After all these years of Game of Thrones, it feels like we’ve become experts in a fictional world. We know our Dothraki from our Dornish neighbors and our Tullys from our Tyrells. The show – and the books that inspired it – has created a complicated world with a rich, messy history and complicated politics as much as the real world. While some of these groups have been name-dropped often, one is only mentioned occasionally, and not very clearly: the Andals. Who are these people, and why are they so important to the story we’re following?
Essentially, the Andals are the ancestors of most of the modern-day inhabitants of Westeros. According to Thrones lore, the Andals migrated from Essos to Westeros, supposedly after seeing visions of their god, and conquered most of the inhabitants there (aka the “First Men”). They intermarried with the First Men, and in the era in which Game of Thrones is set, the descendants of Andals are the dominant racial, linguistic, and cultural group. The majority of characters in GOT, then, are of Andal descent and follow Andal cultural customs.

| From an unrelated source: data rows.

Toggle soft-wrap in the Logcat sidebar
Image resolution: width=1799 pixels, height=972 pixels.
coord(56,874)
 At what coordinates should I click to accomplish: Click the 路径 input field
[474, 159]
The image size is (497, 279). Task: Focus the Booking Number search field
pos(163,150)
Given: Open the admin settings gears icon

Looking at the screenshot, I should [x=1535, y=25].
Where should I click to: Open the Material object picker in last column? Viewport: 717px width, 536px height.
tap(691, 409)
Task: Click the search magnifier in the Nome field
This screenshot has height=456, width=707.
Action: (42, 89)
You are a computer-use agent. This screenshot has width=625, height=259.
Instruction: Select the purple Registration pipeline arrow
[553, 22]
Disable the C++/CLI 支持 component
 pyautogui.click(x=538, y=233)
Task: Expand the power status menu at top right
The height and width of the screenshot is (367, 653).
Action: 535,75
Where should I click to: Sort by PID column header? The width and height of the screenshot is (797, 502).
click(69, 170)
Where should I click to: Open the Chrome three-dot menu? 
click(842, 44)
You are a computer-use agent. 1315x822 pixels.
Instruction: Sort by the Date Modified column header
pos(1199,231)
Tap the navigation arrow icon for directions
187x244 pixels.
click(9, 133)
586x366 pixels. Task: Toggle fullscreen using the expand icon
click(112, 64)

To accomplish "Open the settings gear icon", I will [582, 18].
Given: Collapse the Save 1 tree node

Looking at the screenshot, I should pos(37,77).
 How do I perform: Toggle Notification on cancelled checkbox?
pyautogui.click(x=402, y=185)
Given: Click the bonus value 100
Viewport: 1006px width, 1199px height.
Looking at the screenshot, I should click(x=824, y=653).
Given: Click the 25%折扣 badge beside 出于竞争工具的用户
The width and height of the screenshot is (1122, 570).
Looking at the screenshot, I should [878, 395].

There are a couple of significant regions where the influence and bloodlines of the Andals never quite reached. The North – that is, the region of the Starks of Winterfell and the Night’s Watch – was never conquered, so the gene pool of Northerners remains heavily First Men, rather than Andal. Similarly, Dorne was part of the Andal conquest but had a different culture, since so many of the Andals intermarried with eastern Essos refugees and created their own unique kingdom.
On Game of Thrones, the term “Andal” is only used occasionally, and mostly in historical exposition. However, it’s been used to identify one character in particular. Jorah Mormont, an exiled Northern lord who pledges loyalty to Daenerys, is sometimes called “Jorah the Andal” by the Dothraki, who lump together all Westerosi with that moniker. Ironically, Jorah is from the North, which means he’s actually descended more from the First Men than the Andals, but the nomenclature goes to show just how much the culture of the Andals has become associated as the default of all of Westeros.